━━━ Material shown

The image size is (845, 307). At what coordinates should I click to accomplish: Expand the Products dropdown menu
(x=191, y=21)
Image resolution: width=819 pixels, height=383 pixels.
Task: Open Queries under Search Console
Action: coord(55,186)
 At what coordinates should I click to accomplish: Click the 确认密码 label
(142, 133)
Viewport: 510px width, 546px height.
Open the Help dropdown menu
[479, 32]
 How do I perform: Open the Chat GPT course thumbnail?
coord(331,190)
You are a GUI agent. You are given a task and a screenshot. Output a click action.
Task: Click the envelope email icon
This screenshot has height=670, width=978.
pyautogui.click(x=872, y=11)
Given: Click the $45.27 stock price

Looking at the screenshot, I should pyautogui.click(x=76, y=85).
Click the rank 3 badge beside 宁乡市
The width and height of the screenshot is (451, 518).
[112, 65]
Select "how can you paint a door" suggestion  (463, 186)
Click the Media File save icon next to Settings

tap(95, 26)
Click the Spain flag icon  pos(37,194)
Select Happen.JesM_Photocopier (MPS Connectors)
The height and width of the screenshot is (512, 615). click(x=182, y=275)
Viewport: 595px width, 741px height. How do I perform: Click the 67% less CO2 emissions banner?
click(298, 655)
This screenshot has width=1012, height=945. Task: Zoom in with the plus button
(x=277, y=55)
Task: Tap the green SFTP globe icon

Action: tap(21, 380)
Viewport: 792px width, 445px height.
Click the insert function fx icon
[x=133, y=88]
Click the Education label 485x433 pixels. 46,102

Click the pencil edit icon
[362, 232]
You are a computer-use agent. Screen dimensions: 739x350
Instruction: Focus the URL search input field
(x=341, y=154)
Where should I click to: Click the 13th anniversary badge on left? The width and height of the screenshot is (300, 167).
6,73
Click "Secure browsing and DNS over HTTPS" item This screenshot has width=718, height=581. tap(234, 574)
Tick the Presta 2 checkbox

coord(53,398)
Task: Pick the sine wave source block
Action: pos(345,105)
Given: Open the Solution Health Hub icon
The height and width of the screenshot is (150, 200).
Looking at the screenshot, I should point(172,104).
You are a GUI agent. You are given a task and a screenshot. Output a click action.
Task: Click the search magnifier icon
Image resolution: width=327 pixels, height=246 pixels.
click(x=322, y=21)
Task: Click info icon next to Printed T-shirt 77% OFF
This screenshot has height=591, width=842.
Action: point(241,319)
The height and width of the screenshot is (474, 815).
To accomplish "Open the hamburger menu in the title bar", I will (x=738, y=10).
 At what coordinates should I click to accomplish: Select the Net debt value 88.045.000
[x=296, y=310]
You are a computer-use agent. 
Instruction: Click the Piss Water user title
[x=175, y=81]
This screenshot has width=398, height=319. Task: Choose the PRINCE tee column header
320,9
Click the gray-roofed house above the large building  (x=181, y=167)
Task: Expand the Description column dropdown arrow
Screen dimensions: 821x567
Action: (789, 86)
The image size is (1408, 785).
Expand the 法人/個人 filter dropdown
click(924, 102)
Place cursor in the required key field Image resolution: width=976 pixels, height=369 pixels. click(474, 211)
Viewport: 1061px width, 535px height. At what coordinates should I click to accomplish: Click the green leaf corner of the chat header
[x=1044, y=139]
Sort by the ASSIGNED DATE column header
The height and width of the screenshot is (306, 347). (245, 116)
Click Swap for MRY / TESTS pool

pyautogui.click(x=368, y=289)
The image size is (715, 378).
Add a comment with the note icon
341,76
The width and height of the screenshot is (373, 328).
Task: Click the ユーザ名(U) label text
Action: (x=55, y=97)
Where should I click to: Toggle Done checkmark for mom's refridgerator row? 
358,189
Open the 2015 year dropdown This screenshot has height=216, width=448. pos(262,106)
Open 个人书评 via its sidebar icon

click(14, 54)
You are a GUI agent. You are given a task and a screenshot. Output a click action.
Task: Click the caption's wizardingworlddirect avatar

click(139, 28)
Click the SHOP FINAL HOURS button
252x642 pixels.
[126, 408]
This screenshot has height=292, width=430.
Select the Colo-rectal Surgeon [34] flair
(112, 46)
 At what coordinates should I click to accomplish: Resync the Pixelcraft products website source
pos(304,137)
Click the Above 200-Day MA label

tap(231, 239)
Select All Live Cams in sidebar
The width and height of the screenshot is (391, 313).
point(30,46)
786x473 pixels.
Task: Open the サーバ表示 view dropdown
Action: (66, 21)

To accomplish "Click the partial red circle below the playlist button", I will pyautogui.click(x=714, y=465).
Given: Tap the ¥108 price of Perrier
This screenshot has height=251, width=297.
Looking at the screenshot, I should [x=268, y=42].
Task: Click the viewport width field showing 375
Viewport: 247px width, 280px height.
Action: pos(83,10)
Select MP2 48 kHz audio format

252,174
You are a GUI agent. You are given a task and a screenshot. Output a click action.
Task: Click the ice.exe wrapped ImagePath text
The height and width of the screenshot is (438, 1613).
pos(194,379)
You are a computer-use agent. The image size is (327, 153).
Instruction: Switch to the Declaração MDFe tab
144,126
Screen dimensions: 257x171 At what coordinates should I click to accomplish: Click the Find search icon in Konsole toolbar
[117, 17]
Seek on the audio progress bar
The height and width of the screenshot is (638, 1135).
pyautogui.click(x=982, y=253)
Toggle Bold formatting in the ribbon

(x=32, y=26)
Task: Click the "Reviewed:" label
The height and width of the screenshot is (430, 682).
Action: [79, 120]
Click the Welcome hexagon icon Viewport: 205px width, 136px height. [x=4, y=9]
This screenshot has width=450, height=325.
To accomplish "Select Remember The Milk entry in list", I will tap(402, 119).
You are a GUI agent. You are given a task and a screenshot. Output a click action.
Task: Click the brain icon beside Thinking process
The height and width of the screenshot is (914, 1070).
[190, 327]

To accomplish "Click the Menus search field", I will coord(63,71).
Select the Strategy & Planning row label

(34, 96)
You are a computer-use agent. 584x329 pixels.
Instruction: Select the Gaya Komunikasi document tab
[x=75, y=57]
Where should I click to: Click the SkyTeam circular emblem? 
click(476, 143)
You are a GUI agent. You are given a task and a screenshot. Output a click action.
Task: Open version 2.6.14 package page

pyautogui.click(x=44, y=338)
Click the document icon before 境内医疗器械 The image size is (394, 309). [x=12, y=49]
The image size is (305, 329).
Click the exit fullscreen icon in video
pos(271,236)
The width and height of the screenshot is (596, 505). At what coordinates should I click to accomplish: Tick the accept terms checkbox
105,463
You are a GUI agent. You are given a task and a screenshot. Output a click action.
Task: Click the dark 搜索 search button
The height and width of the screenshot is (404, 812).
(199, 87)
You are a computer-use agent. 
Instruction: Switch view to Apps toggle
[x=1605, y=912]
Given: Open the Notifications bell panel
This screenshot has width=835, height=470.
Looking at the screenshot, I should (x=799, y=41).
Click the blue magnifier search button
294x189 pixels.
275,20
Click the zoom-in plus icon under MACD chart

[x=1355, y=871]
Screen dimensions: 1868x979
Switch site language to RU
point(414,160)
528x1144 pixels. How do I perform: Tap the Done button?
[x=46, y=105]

━━━━━━

*Work order*.
Beginning with the first line, transcribe the complete listing exactly.

*Result of the task*.
The image size is (845, 307). At what coordinates should I click to accomplish: Expand the Products dropdown menu
(x=191, y=21)
Image resolution: width=819 pixels, height=383 pixels.
Task: Open Queries under Search Console
Action: coord(55,186)
 At what coordinates should I click to accomplish: Click the 确认密码 label
(142, 133)
Viewport: 510px width, 546px height.
Open the Help dropdown menu
[479, 32]
 How do I perform: Open the Chat GPT course thumbnail?
coord(331,190)
You are a GUI agent. You are given a task and a screenshot. Output a click action.
Task: Click the envelope email icon
This screenshot has height=670, width=978.
pyautogui.click(x=872, y=11)
Given: Click the $45.27 stock price

Looking at the screenshot, I should pyautogui.click(x=76, y=85).
Click the rank 3 badge beside 宁乡市
The width and height of the screenshot is (451, 518).
[112, 65]
Select "how can you paint a door" suggestion  (463, 186)
Click the Media File save icon next to Settings

tap(95, 26)
Click the Spain flag icon  pos(37,194)
Select Happen.JesM_Photocopier (MPS Connectors)
The height and width of the screenshot is (512, 615). click(x=182, y=275)
Viewport: 595px width, 741px height. How do I perform: Click the 67% less CO2 emissions banner?
click(298, 655)
This screenshot has width=1012, height=945. Task: Zoom in with the plus button
(x=277, y=55)
Task: Tap the green SFTP globe icon

Action: tap(21, 380)
Viewport: 792px width, 445px height.
Click the insert function fx icon
[x=133, y=88]
Click the Education label 485x433 pixels. 46,102

Click the pencil edit icon
[362, 232]
You are a computer-use agent. Screen dimensions: 739x350
Instruction: Focus the URL search input field
(x=341, y=154)
Where should I click to: Click the 13th anniversary badge on left? The width and height of the screenshot is (300, 167).
6,73
Click "Secure browsing and DNS over HTTPS" item This screenshot has width=718, height=581. tap(234, 574)
Tick the Presta 2 checkbox

coord(53,398)
Task: Pick the sine wave source block
Action: pos(345,105)
Given: Open the Solution Health Hub icon
The height and width of the screenshot is (150, 200).
Looking at the screenshot, I should point(172,104).
You are a GUI agent. You are given a task and a screenshot. Output a click action.
Task: Click the search magnifier icon
Image resolution: width=327 pixels, height=246 pixels.
click(x=322, y=21)
Task: Click info icon next to Printed T-shirt 77% OFF
This screenshot has height=591, width=842.
Action: point(241,319)
The height and width of the screenshot is (474, 815).
To accomplish "Open the hamburger menu in the title bar", I will (x=738, y=10).
 At what coordinates should I click to accomplish: Select the Net debt value 88.045.000
[x=296, y=310]
You are a computer-use agent. 
Instruction: Click the Piss Water user title
[x=175, y=81]
This screenshot has width=398, height=319. Task: Choose the PRINCE tee column header
320,9
Click the gray-roofed house above the large building  (x=181, y=167)
Task: Expand the Description column dropdown arrow
Screen dimensions: 821x567
Action: (789, 86)
The image size is (1408, 785).
Expand the 法人/個人 filter dropdown
click(924, 102)
Place cursor in the required key field Image resolution: width=976 pixels, height=369 pixels. click(474, 211)
Viewport: 1061px width, 535px height. At what coordinates should I click to accomplish: Click the green leaf corner of the chat header
[x=1044, y=139]
Sort by the ASSIGNED DATE column header
The height and width of the screenshot is (306, 347). (245, 116)
Click Swap for MRY / TESTS pool

pyautogui.click(x=368, y=289)
The image size is (715, 378).
Add a comment with the note icon
341,76
The width and height of the screenshot is (373, 328).
Task: Click the ユーザ名(U) label text
Action: (x=55, y=97)
Where should I click to: Toggle Done checkmark for mom's refridgerator row? 
358,189
Open the 2015 year dropdown This screenshot has height=216, width=448. pos(262,106)
Open 个人书评 via its sidebar icon

click(14, 54)
You are a GUI agent. You are given a task and a screenshot. Output a click action.
Task: Click the caption's wizardingworlddirect avatar

click(139, 28)
Click the SHOP FINAL HOURS button
252x642 pixels.
[126, 408]
This screenshot has height=292, width=430.
Select the Colo-rectal Surgeon [34] flair
(112, 46)
 At what coordinates should I click to accomplish: Resync the Pixelcraft products website source
pos(304,137)
Click the Above 200-Day MA label

tap(231, 239)
Select All Live Cams in sidebar
The width and height of the screenshot is (391, 313).
point(30,46)
786x473 pixels.
Task: Open the サーバ表示 view dropdown
Action: (66, 21)

To accomplish "Click the partial red circle below the playlist button", I will pyautogui.click(x=714, y=465).
Given: Tap the ¥108 price of Perrier
This screenshot has height=251, width=297.
Looking at the screenshot, I should [x=268, y=42].
Task: Click the viewport width field showing 375
Viewport: 247px width, 280px height.
Action: pos(83,10)
Select MP2 48 kHz audio format

252,174
You are a GUI agent. You are given a task and a screenshot. Output a click action.
Task: Click the ice.exe wrapped ImagePath text
The height and width of the screenshot is (438, 1613).
pos(194,379)
You are a computer-use agent. The image size is (327, 153).
Instruction: Switch to the Declaração MDFe tab
144,126
Screen dimensions: 257x171 At what coordinates should I click to accomplish: Click the Find search icon in Konsole toolbar
[117, 17]
Seek on the audio progress bar
The height and width of the screenshot is (638, 1135).
pyautogui.click(x=982, y=253)
Toggle Bold formatting in the ribbon

(x=32, y=26)
Task: Click the "Reviewed:" label
The height and width of the screenshot is (430, 682).
Action: [79, 120]
Click the Welcome hexagon icon Viewport: 205px width, 136px height. [x=4, y=9]
This screenshot has width=450, height=325.
To accomplish "Select Remember The Milk entry in list", I will tap(402, 119).
You are a GUI agent. You are given a task and a screenshot. Output a click action.
Task: Click the brain icon beside Thinking process
The height and width of the screenshot is (914, 1070).
[190, 327]

To accomplish "Click the Menus search field", I will coord(63,71).
Select the Strategy & Planning row label

(34, 96)
You are a computer-use agent. 584x329 pixels.
Instruction: Select the Gaya Komunikasi document tab
[x=75, y=57]
Where should I click to: Click the SkyTeam circular emblem? 
click(476, 143)
You are a GUI agent. You are given a task and a screenshot. Output a click action.
Task: Open version 2.6.14 package page

pyautogui.click(x=44, y=338)
Click the document icon before 境内医疗器械 The image size is (394, 309). [x=12, y=49]
The image size is (305, 329).
Click the exit fullscreen icon in video
pos(271,236)
The width and height of the screenshot is (596, 505). At what coordinates should I click to accomplish: Tick the accept terms checkbox
105,463
You are a GUI agent. You are given a task and a screenshot. Output a click action.
Task: Click the dark 搜索 search button
The height and width of the screenshot is (404, 812).
(199, 87)
You are a computer-use agent. 
Instruction: Switch view to Apps toggle
[x=1605, y=912]
Given: Open the Notifications bell panel
This screenshot has width=835, height=470.
Looking at the screenshot, I should (x=799, y=41).
Click the blue magnifier search button
294x189 pixels.
275,20
Click the zoom-in plus icon under MACD chart

[x=1355, y=871]
Screen dimensions: 1868x979
Switch site language to RU
point(414,160)
528x1144 pixels. How do I perform: Tap the Done button?
[x=46, y=105]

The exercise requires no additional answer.